By Paul Browne.
For trainee witch Akko Kagari, things never appear to go as planned. Inspired at a young age by the spectacular public shows hosted by professional witch Shiny Chariot, Akko enrols at the Luna Nova Magical Academy in a bid to emulate her idol.
But the fledgling witch struggles to keep up with lessons, is clumsy in her efforts to ride a broom and appears incapable of keeping out of trouble. Akko also manages to embroil her best friends Lotte and Sucy into her ill-advised antics. Meanwhile, she has to contend with Diana, the school’s top student, who takes a very dim view of both Akko’s clumsiness as well as her faith in the showy antics of Shiny Chariot. When her class is tasked with exploring a dungeon beneath the school, Akko finds a threat to the school that only her faith in Shiny Chariot is capable of defeating.
There’s a long tradition of supernaturally themed anime titles, and Little Witch Academia proudly carries the torch here. With elements of Negima and Studio Ghibli classic Kiki’s Delivery Service (and more than a passing nod to Harry Potter), Little Witch Academia puts a big emphasis on slapstick and humour wrapped up in a visually attractive style.
Originally appearing as a 26-minute anime short in 2013 from Kill la Kill studio Trigger, Little Witch Academia was spawned from a project to train young animators, featuring the output of several studios. Created and directed by Yoh Yoshinari (Gurren Lagann), Little Witch Academia was written by Masahiko Otsuka with music by Michiru Oshima (Full Metal Alchemist). A Japanese release picked up a favourable response, while an English-subbed version clocked up an impressive 850,000 views on YouTube.
As a result of the success of the first outing, Trigger announced plans for a follow-up. Taking advantage of the large fanbase that was growing around the title, the studio opted for a crowdfunding project to expand the second chapter The Enchanted Parade into a lengthier 50-minute episode. The resulting Kickstarter campaign smashed its $150,000 goal within hours of going live (the final tally took in over $600,000).
With an expanded running time, Little Witch Academia : The Enchanted Parade benefits from a little more breathing space this time around – and also gives supporting characters Sucy and Lotte more crucial roles in the story.

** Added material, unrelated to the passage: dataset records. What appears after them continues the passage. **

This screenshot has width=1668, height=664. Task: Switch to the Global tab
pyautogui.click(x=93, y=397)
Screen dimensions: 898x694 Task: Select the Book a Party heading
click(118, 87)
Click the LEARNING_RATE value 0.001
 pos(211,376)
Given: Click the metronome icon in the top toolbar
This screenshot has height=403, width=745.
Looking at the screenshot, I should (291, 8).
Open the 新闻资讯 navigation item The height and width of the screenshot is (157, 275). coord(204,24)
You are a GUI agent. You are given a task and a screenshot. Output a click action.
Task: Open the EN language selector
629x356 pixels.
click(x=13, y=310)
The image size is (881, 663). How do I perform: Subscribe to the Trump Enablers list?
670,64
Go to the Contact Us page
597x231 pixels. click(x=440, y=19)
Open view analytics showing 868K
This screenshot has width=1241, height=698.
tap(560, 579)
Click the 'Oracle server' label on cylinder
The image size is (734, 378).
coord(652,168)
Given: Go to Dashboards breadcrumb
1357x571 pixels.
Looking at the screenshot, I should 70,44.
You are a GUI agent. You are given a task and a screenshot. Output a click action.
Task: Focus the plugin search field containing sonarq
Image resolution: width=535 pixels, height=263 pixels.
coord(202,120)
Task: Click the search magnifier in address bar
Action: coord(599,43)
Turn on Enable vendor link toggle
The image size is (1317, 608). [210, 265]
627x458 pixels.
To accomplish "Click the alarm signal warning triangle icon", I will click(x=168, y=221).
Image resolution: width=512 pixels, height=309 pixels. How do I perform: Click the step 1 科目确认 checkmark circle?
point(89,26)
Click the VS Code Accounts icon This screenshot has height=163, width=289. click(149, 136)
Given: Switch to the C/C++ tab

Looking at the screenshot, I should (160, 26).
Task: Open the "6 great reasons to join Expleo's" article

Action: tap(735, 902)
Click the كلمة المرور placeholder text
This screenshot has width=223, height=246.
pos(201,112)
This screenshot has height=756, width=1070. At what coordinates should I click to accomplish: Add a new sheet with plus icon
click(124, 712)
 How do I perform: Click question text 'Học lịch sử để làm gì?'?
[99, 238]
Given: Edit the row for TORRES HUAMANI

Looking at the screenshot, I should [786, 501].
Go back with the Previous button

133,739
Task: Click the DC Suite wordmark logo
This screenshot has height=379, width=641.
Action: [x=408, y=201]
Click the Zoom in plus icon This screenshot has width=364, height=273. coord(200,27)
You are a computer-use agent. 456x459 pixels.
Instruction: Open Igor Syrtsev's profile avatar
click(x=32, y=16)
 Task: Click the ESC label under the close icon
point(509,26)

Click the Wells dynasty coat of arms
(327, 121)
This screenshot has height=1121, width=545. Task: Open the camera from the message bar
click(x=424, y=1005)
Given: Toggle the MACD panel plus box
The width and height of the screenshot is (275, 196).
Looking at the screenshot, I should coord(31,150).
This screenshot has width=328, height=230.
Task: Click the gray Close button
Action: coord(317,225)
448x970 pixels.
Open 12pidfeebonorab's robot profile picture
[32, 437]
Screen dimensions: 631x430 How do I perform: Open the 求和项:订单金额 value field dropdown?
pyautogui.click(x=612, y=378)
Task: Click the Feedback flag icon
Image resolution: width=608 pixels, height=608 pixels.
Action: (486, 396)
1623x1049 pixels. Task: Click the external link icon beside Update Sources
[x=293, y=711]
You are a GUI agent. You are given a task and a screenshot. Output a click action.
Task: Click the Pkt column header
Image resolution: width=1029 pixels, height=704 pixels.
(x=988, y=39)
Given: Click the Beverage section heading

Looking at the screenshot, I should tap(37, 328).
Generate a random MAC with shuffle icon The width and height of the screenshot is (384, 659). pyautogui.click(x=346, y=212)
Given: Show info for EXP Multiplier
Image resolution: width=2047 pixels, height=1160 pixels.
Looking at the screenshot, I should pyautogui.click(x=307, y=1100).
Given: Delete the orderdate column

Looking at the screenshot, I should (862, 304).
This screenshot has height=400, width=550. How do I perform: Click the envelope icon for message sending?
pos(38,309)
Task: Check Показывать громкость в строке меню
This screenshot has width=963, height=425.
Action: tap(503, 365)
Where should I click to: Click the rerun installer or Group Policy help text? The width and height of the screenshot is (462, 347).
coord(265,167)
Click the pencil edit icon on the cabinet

With the trio once again landing in trouble, the threat of expulsion looms over Akko’s head. Tasked with organising the annual Witches Parade for the nearby town as a punishment detail, Akko, Sucy and Lotte are teamed up with 3 other delinquent witches to dream up a successful event.
Naturally, plans don’t go quite the way that Akko intended. Friendships are tested and supernatural threats are again unleashed. Once again, the pluckiness of the amateur witches is called upon to save the day in a thrilling climax.
As an anime, Little Witch Academia cuts straight to the chase in establishing its setting, characters and story. If you’re fed up with anime titles that take seemingly endless episodes to advance the plot, then Little Witch Academia will serve you nicely.
The heart of the story is belief – belief in yourself as well as belief in your friends. Despite Akko’s inept nature, she always manages to find the belief in herself to overcome her troubles.
Visually, Little Witch Academia has a loose, fluid style to both the character design and the animation itself. There’s an engaging quality to the direction of the anime, and the choreography of the action scenes gives it a widescreen feel that could give more established titles a run for their money. Meanwhile, Michiru Oshima’s musical score has a broad orchestral sweep to it that brings the dynamic setpieces in the anime to vivid life.
Little Witch Academia manages to sidestep much of the standard anime tropes in its execution. By leaving the complicated world-building to other anime, it manages to craft a self-contained story – one that combines thrills and charm in equal measure.
Little Witch Academia is currently running on Netflix.